Regulation of Cryptocurrency and Initial Coin Offerings (ICOs) in Australia

Australia

ICOs

In October 2017, Australia’s Securities and Investments Commission (ASIC) released an information sheet [1] which provides information on, among other things, when ICOs will be considered an offer of a financial product and subject to the provisions of Australia’s Corporations Act. The statement stresses that the legal status of any ICO token will depend upon the nature of the ICO and the circumstances of the offer. An ICO will constitute an offer of a financial product if it is a managed investment scheme, offer of shares or a derivative. An arrangement will be considered a managed investment scheme when:

  • people contribute money or assets (such as digital currency) to obtain an interest in the scheme (‘interests’ in a scheme are a type of ‘financial product’, regulated by the Corporations Act);
  • any of the contributions are pooled or used in a common enterprise to produce financial benefits or interests in property; and
  • contributors do not have day-to-day control over the operation of the scheme but, at times, may have voting rights or similar rights.

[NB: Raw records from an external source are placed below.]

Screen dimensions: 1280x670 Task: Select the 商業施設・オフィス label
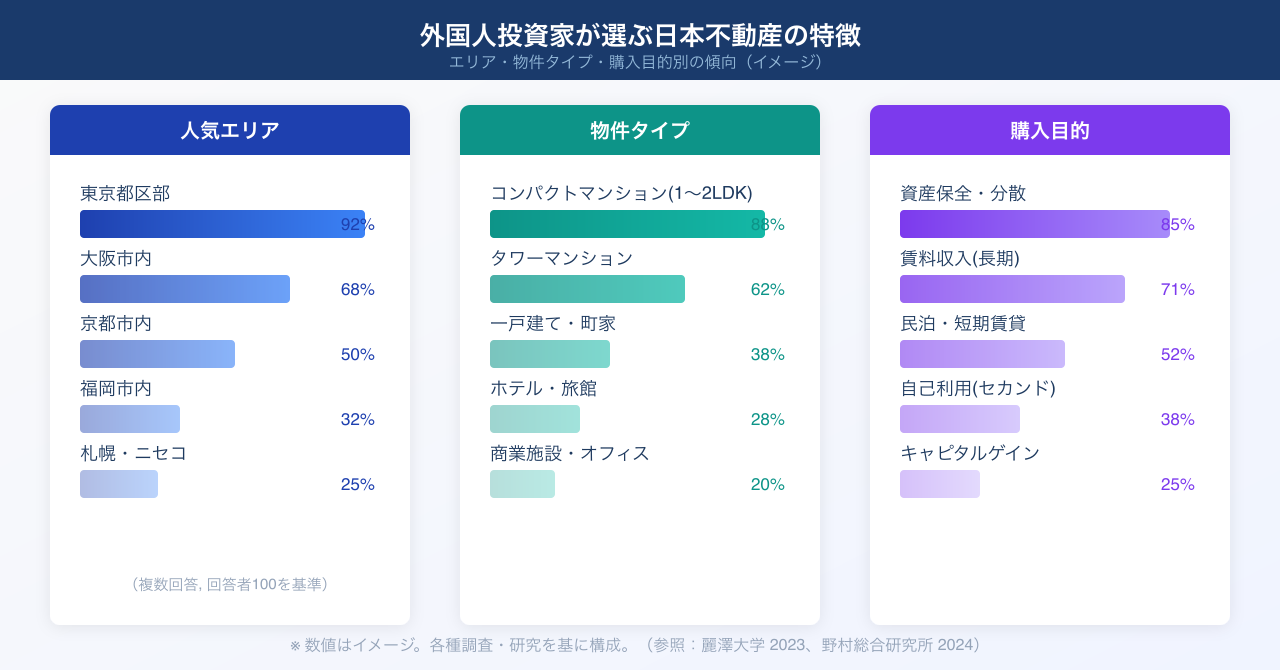click(x=570, y=454)
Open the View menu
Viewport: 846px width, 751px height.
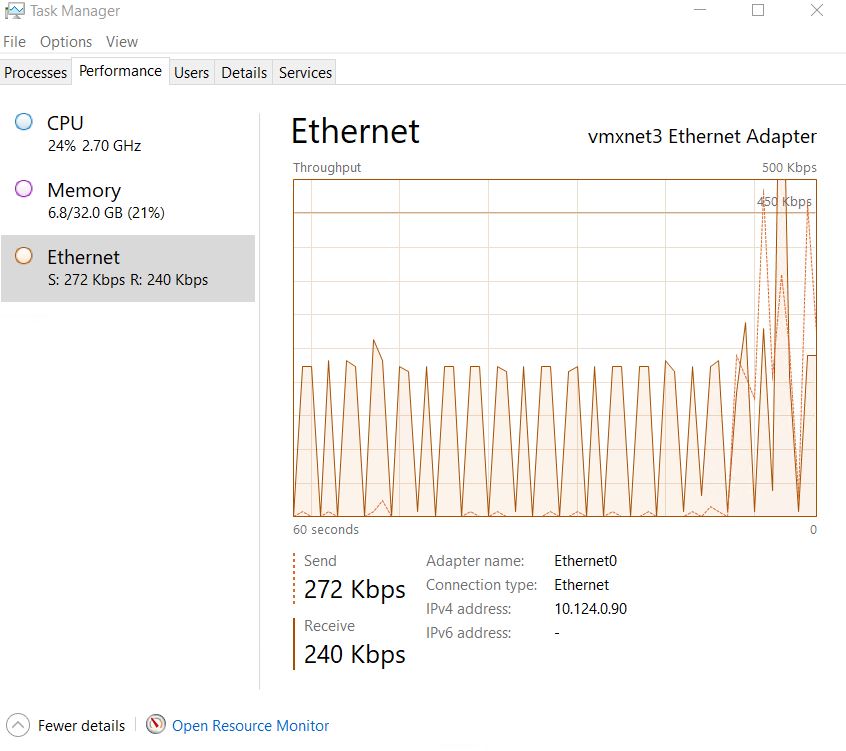tap(122, 42)
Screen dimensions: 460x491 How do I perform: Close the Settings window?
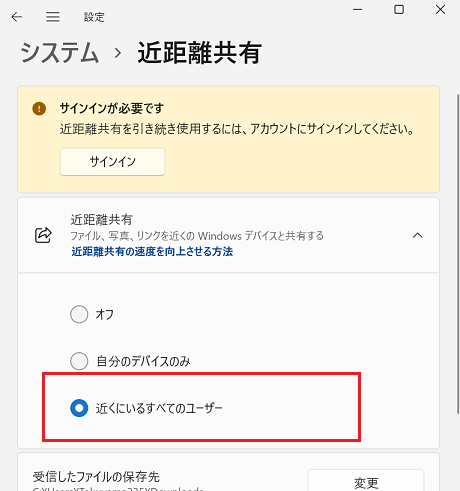click(x=440, y=10)
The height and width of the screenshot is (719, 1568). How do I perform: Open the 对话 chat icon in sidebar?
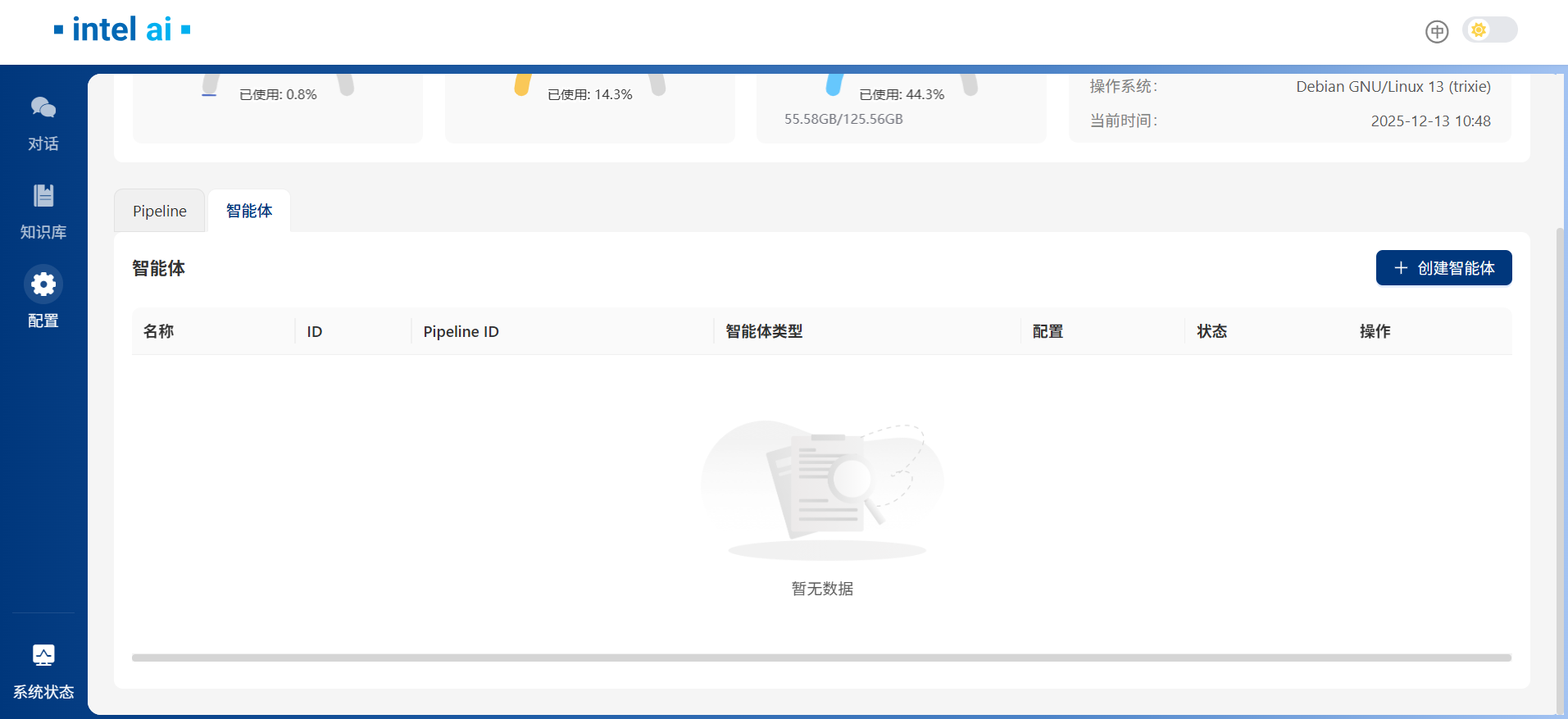click(x=43, y=108)

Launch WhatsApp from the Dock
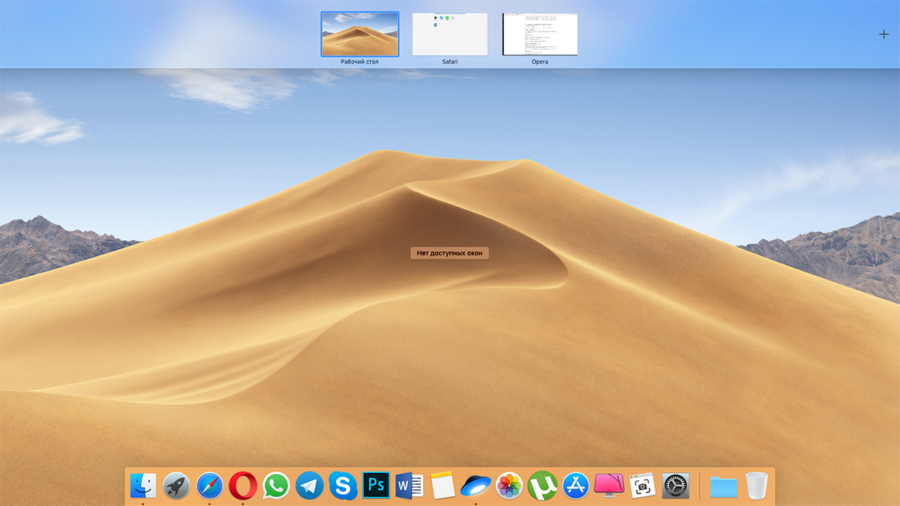(276, 486)
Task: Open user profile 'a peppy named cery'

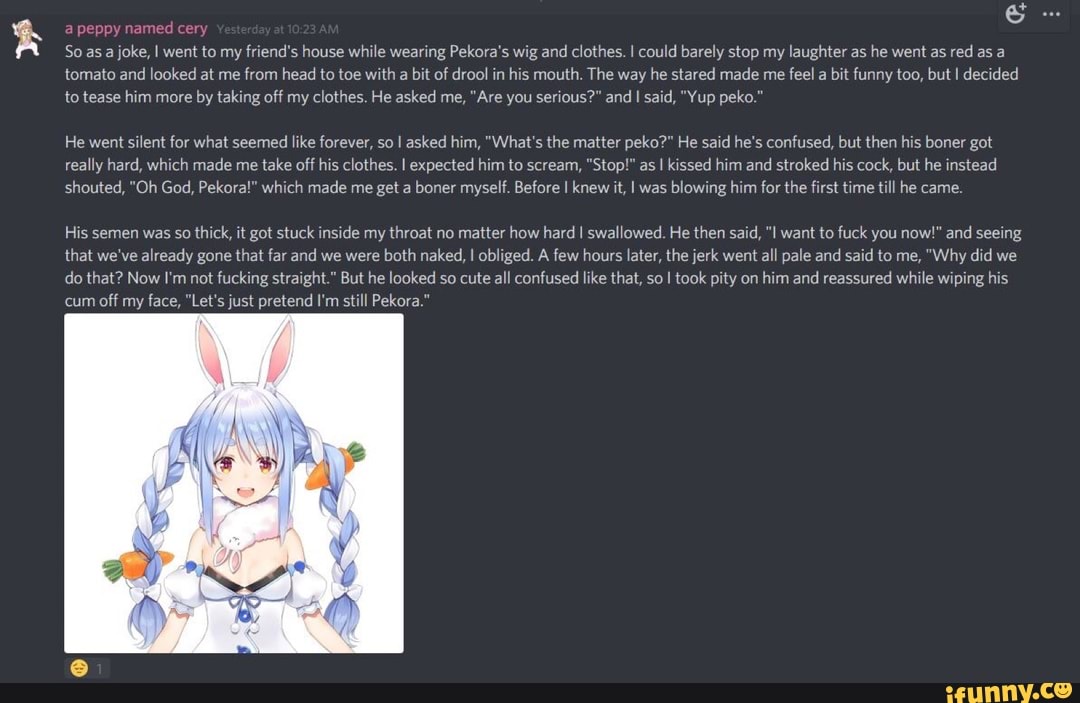Action: (136, 28)
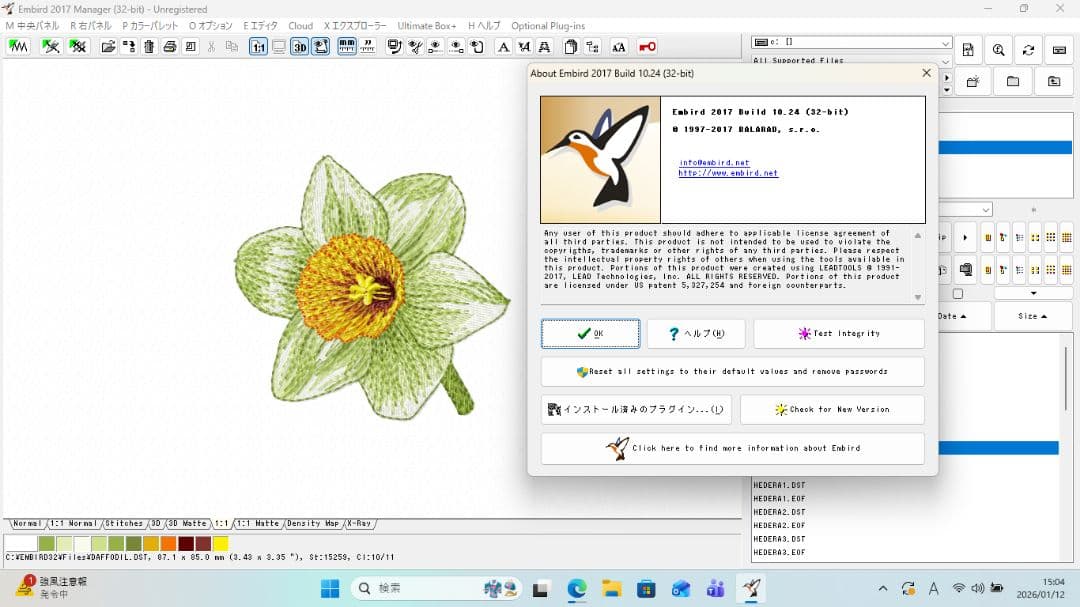1080x607 pixels.
Task: Click the print icon in the toolbar
Action: [x=170, y=47]
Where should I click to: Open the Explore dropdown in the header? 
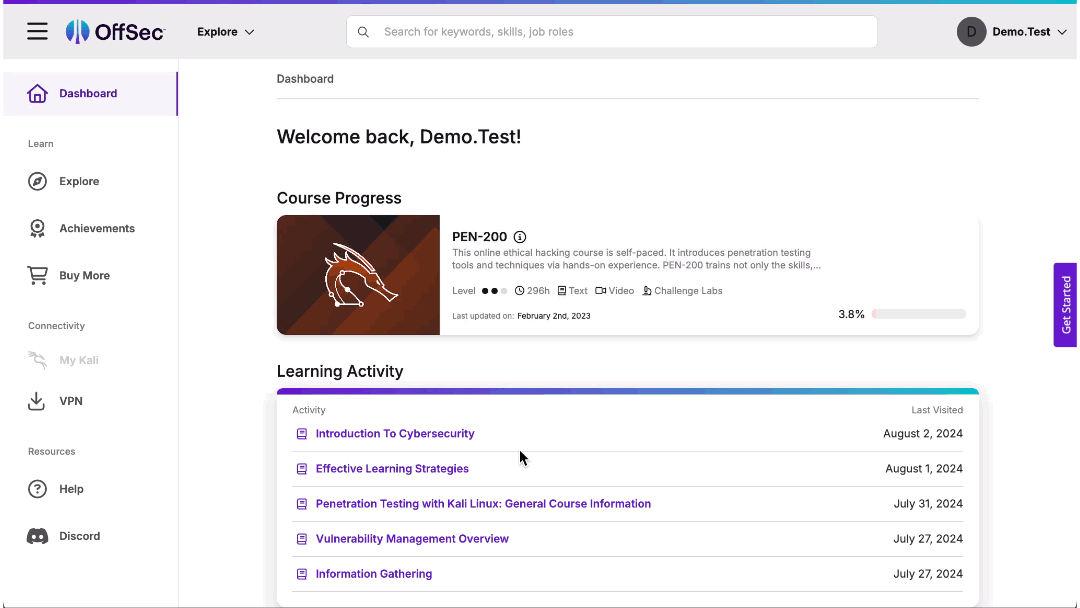(x=225, y=31)
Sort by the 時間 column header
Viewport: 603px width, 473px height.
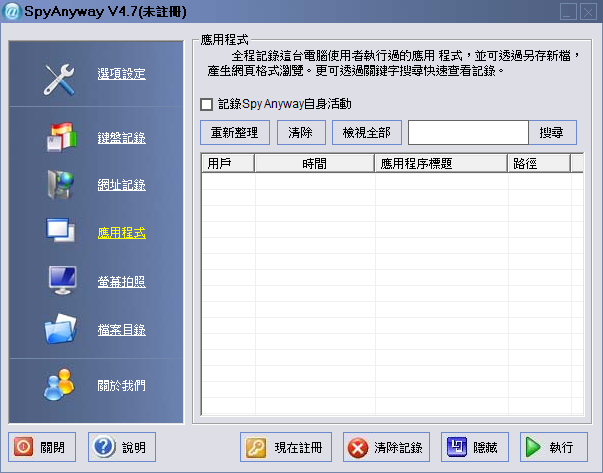314,162
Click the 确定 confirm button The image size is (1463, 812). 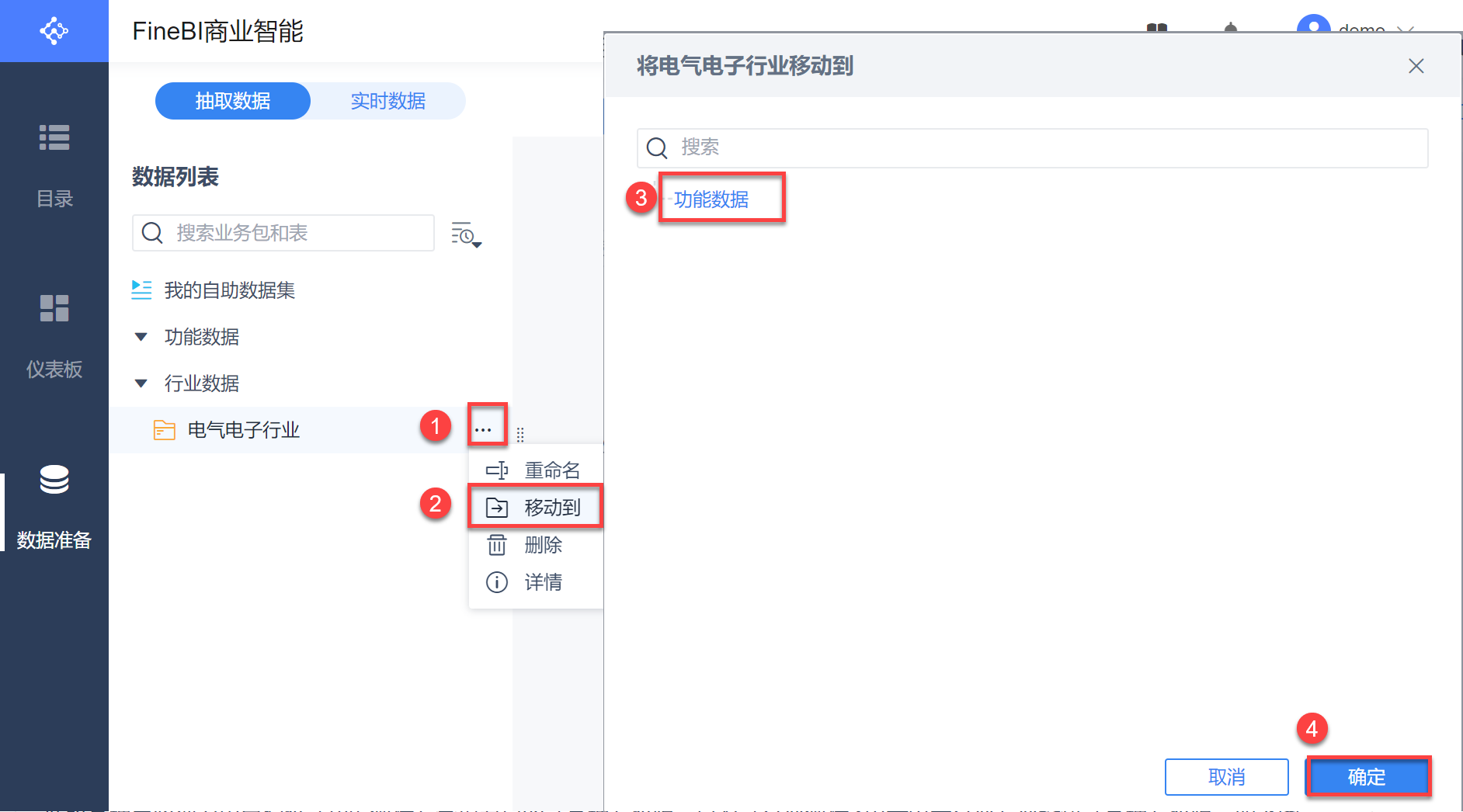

The rights attached to the tokens issued in an ICO will need to be analysed to determine the legal status of an ICO. Rights include future or contingent rights and rights which are not legally enforceable.

Following amendments to the Anti-Money Laundering and Counter-Terrorism Financing Act which took effect on 3 April 2018, digital currency exchanges (DCEs) are required to comply with AML/CTF requirements in respect of transactions involving fiat to cryptocurrency trading. DCEs’ obligations in respect of such transactions include:

  • adopting and maintaining an AML/CTF program to identify, mitigate and manage money laundering and terrorism financing risks;
  • identifying and verifying the identities of their customers;
  • reporting to the Australian Transaction Reports and Analysis Centre (AUSTRAC), the anti-money laundering and counter-terrorism financing regulator in Australia, suspicious matters and transactions involving physical currency of $10,000 or more; and
  • To keep certain records for seven years.

A ‘policy principles’ grace period will be in place until October 2018, where AUSTRAC will only have a right to take an enforcement action if a DCE fails to take reasonable steps to comply [2]. Transitional registration arrangements are in place for the period during consideration of the businesses’ registration applications. After the policy principles period concludes, provision of DCE services without registration will be considered a criminal offence.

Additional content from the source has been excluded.